Here, the percentage of zeros is relatively high. In order to be able to apply specific statistical approaches later, we should think about filtering the OTU data.

5.1.2. Counts frequency

Visualize the count frequency in the OTU table using a histogram.

hist(as.matrix(data_otu), 
     max(data_otu), 
     right = FALSE, 
     las = 1, 
     xlab = "Occurrence value", 
     ylab = "Frequency", 
     main = "Occurrence frequency")

Question

How do you interpret this histogram?

Solution

This plot represents the occurence frequency. The x axis represents the occurence value (for the all OTU table, so for each sample and OTU) and y the frequency.
You can see that for x = 0, y = 68633. So, there are 68633 zeros in the OTU table.
You can also see that the histogram is rapidly decreasing as x increases. This means that there is a lot of low counts > > occurences (such as 0, 1 or 2 counts per OTU and per sample) and few abundant OTU.

Remark

One option for data fitering could be to remove OTUs that have a total count over all samples per OTU lower than a defined value.

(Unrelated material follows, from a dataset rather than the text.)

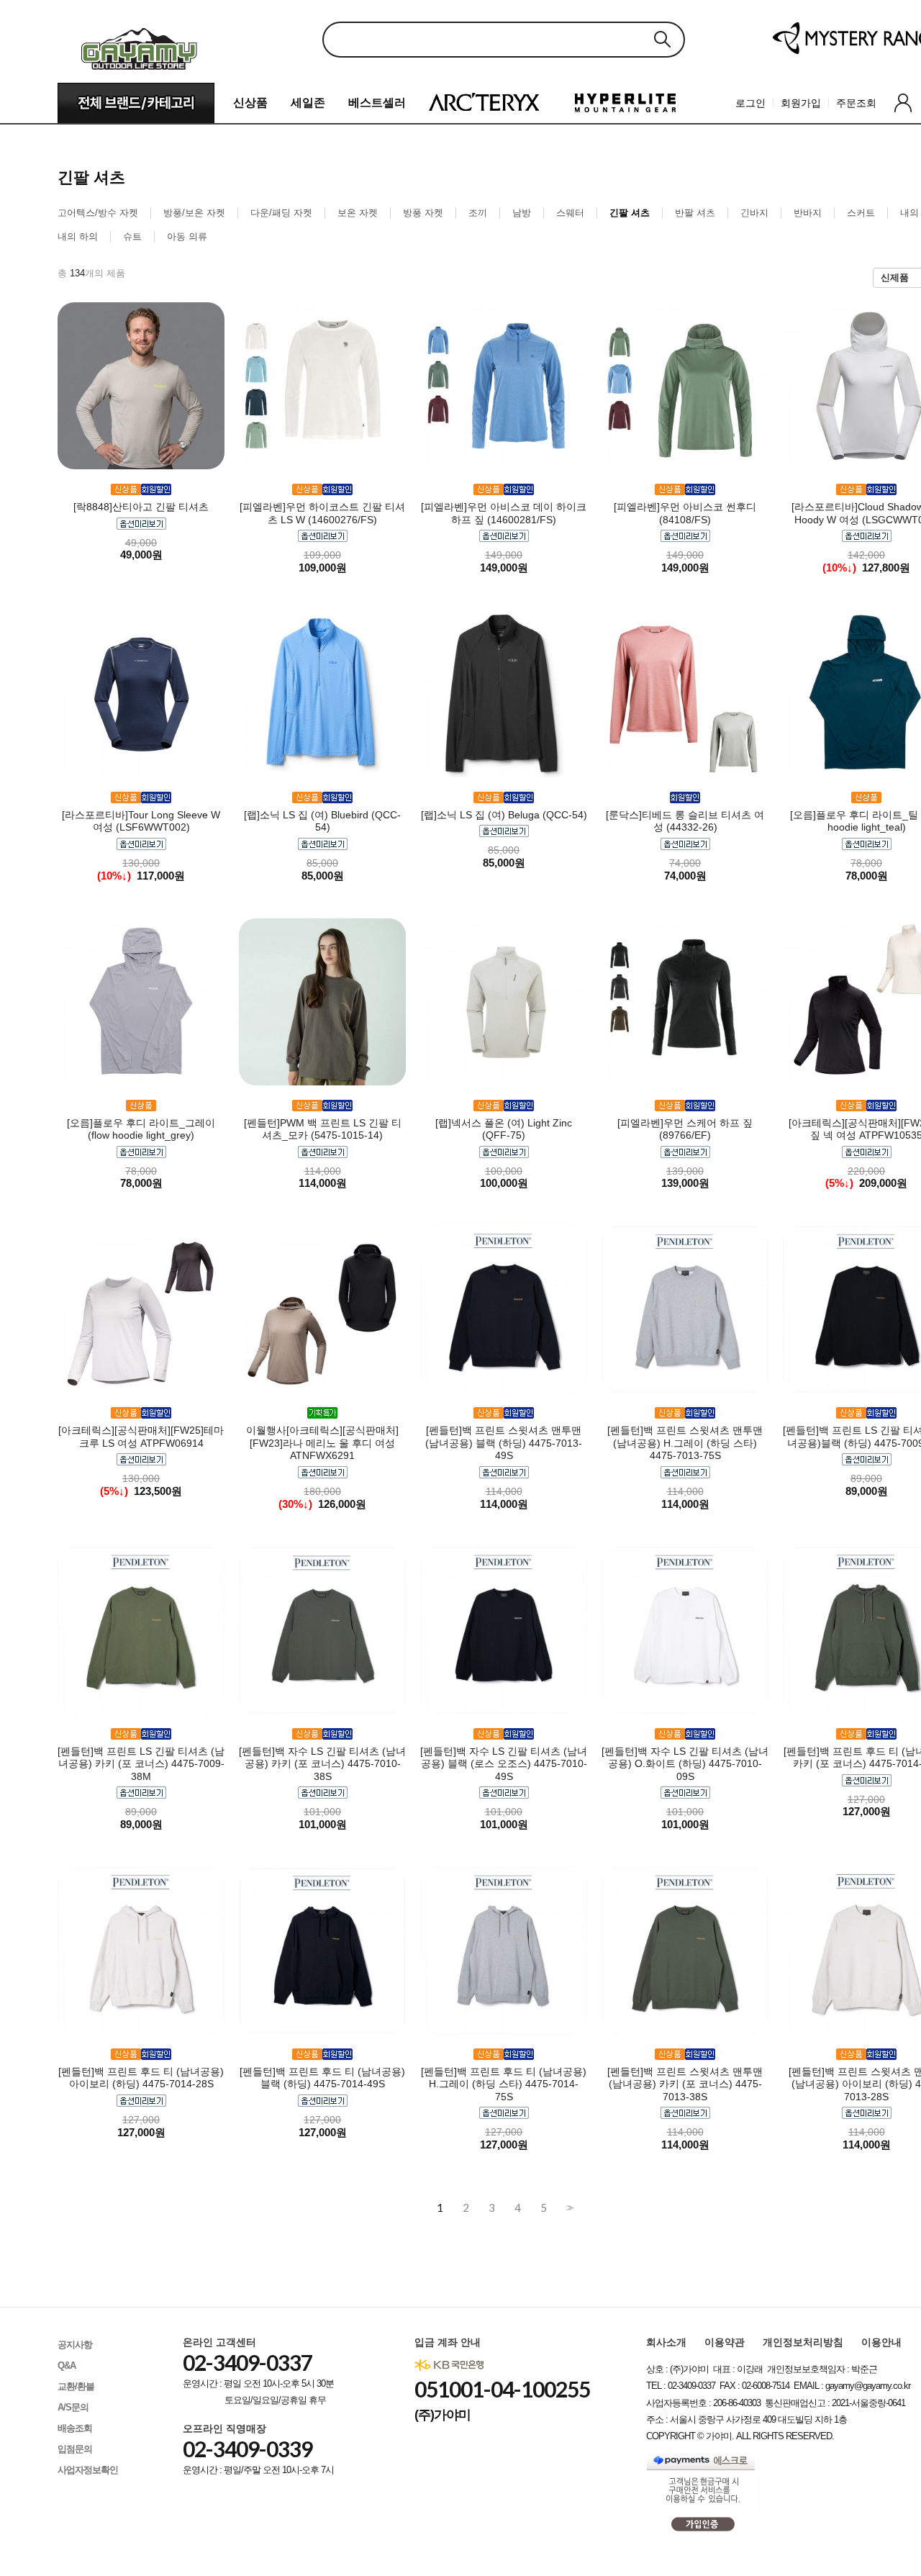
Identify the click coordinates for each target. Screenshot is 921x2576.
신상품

5.1.3. Minimum total count over all samples per OTU

Question

What is the minimum total count over all samples per OTU in this data set?

Solution

min(colSums(data_otu))

Remark

As illustrated in this tutorial, after the first bioinformatic analysis that generate the OTU table, microbial ecologists usually remove singletons (OTU for which only one read has been identified in the full OTU table, including all the samples).
Microbial ecologists consider that reads which are present only once should be treated as artifacts and removed. As a reminder, chimeric amplification products have been already removed in the bioinformatic analysis before generating the OTU table. Chimeras are hybrid products between multiple parent sequences that can be falsely interpreted as novel organisms, thus inflating apparent diversity.
thus inflating apparent diversity.

5.1.4. Non-zero values per OTU

In order to check how the different OTU/ASV are shared bewteen samples, plot the number of non-zero values for each OTU

non_zero <- 0*1:nb_var

for (i in 1:nb_var){
  non_zero[i]<-sum(data_otu[,i] != 0)
  }

plot(non_zero, xlab = "OTU", ylab = "Frequency", main = "Number of non zero values", las = 1)

Question

How do you interpret this plot?

Solution:

This plot represents the number of non-zero values. The x axis represents the different OTU (we have here 5248 OTU) and the y axis represents the frequency (from 1 to 18, as we have 18 samples).
You can see that there is a lot of dots when y < 5, which means that the major part of the non-zeros values are found in less than 5 samples. We can also say that there are few non-zero counts that are shared in more than 5 samples.
The major part of the OTU are thus specific to only a few number of samples.

Remark

Remember that, here, the number of replicates per treatment is 3 per site and per harvesting date, 6 per harvesting date, and 9 per site.
We can think about different ways to filter the OTU data. For example, here, we can think about removing rare OTU that are not shared with at least 2 or 3 samples. Try to think about how you can filter your OTU data.

5.2. Sequencing depth

Sequencing depth and library size represent the number of counts per sample. This number can vary a lot among the different samples, usually up to 10 fold between some samples and it is especially due to several technical biases. Some of these biases are explained below.
After extracting the DNA from each sample independently, the biologist measures the DNA concentration for each sample. First, the sensitivity of the technique used to measure DNA concentration is not always very high. Then, according to this concentration, the biologist pools the different samples in one equimolar mix using pipette, which add also some error. Moreover, the PCR amplification step can also add some difference among samples because PCR amplification can be more/less efficient according to the sequence itself.

Question

Why do you think that it is important to look for sequencing depth?

Solution:

First, it is important to know if we sequenced enough to catch all the diversity present in our environment.
Then, if you want to be able to compare the samples to each others, we need to have a comparable library size between samples.

5.2.1. Rarefaction curve

Microbial ecologists explore sequencing depth though a rarefaction curve. The rarefaction curve shows how many new OTU are observed when we obtain new reads for a given sample. If the sequencing depth is enough, we should observe a plateau, meaning that even if we sequence new reads they will belong to OTUs already observed. In other word, all the diversity present in a sample is already described and we have sequenced the community deeply enough. This analysis should be execute on the raw data.

Remark

We check sequencing depth on the raw data: data_otu.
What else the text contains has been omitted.